Magnetic chains of Fe clusters in {Fe3 YO2} butterfly molecules

Abstract

Clusters in molecules with transition metals M and rare earths Ln can show single molecule magnet (SMM) behaviour. While M provides most of the cluster magnetization, Ln metals generate an enhanced magnetic anisotropy via the intracluster M-Ln interactions. The use of Y as a non-magnetic substitution for Ln in isostructural compounds provides a way to explore possible interactions between the transition metals. The >butterfly> molecule Fe3Y(μ3−O)2(CCl3COO)8(H2O)(THF)3 (in brief {Fe3YO2}) includes three close Fe3+ ions which build a robust Fe3 cluster with a strong intracluster antiferromagnetic exchange J = −50 K and a total spin S=5/2. We present heat capacity and DC susceptibility measurements below 2 K, which show the cluster anisotropy and intercluster interactions.
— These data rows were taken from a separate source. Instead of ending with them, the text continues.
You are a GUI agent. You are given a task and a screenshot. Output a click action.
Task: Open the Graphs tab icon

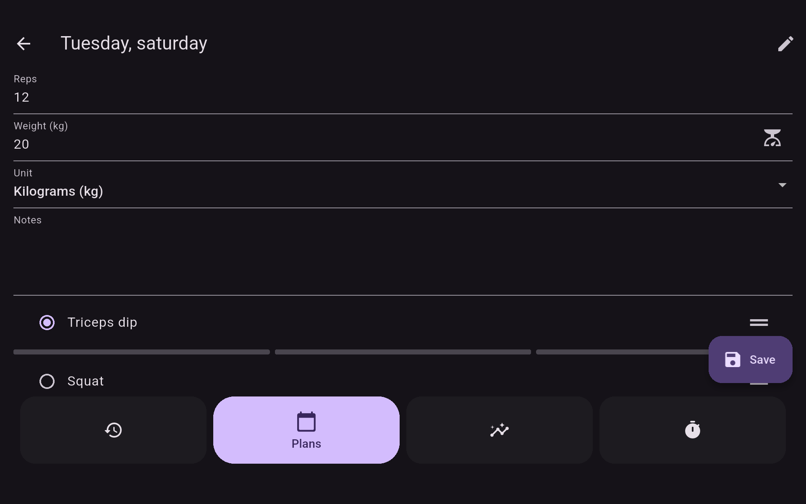click(500, 430)
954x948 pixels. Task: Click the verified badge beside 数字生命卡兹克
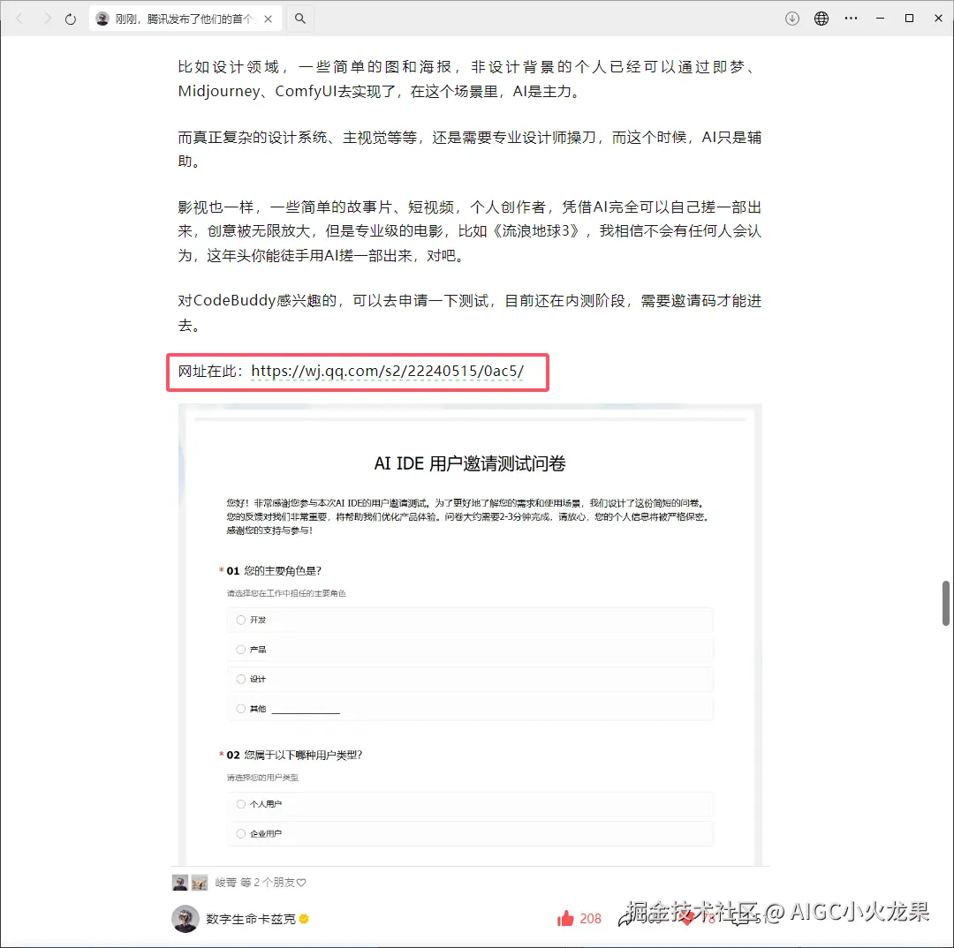(x=303, y=918)
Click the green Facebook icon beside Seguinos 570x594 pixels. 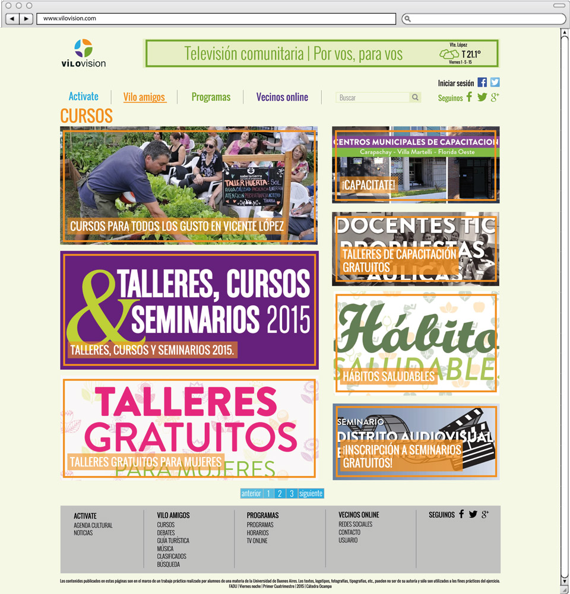click(x=469, y=97)
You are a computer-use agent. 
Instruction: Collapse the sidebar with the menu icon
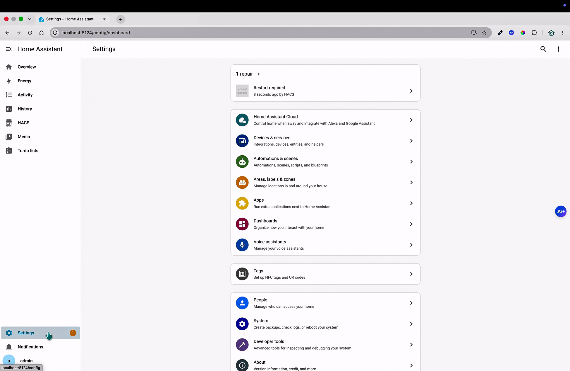9,49
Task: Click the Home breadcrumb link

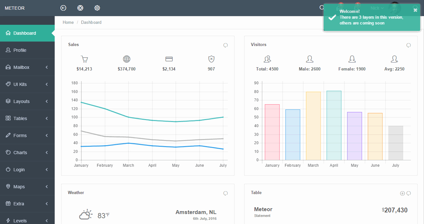Action: 68,22
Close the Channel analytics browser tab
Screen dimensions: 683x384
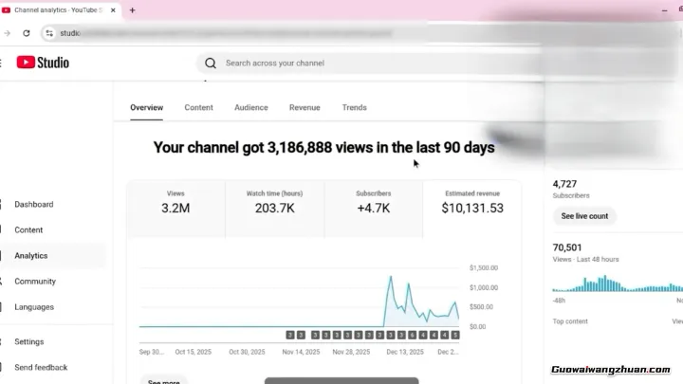tap(112, 9)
However, no phase transition to a long-range magnetically ordered phase is observed down to 20 mK. The intercluster interaction is analysed in the framework of the one-dimensional Blume-Capel model with an antiferromagnetic chain exchange constant J '≈ −0.04 K, and a uniaxial anisotropy with parameter D ≈ −0.56 K. This is proposed to be associated to chains of Fe3 clusters oriented along the shortest intercluster distances displayed by the crystal structure of {Fe3YO2}. AC susceptibility measurements reveal magnetic relaxation below 5 K with quantum tunnelling of the magnetization below 0.2 K, and a thermally activated process for higher temperature.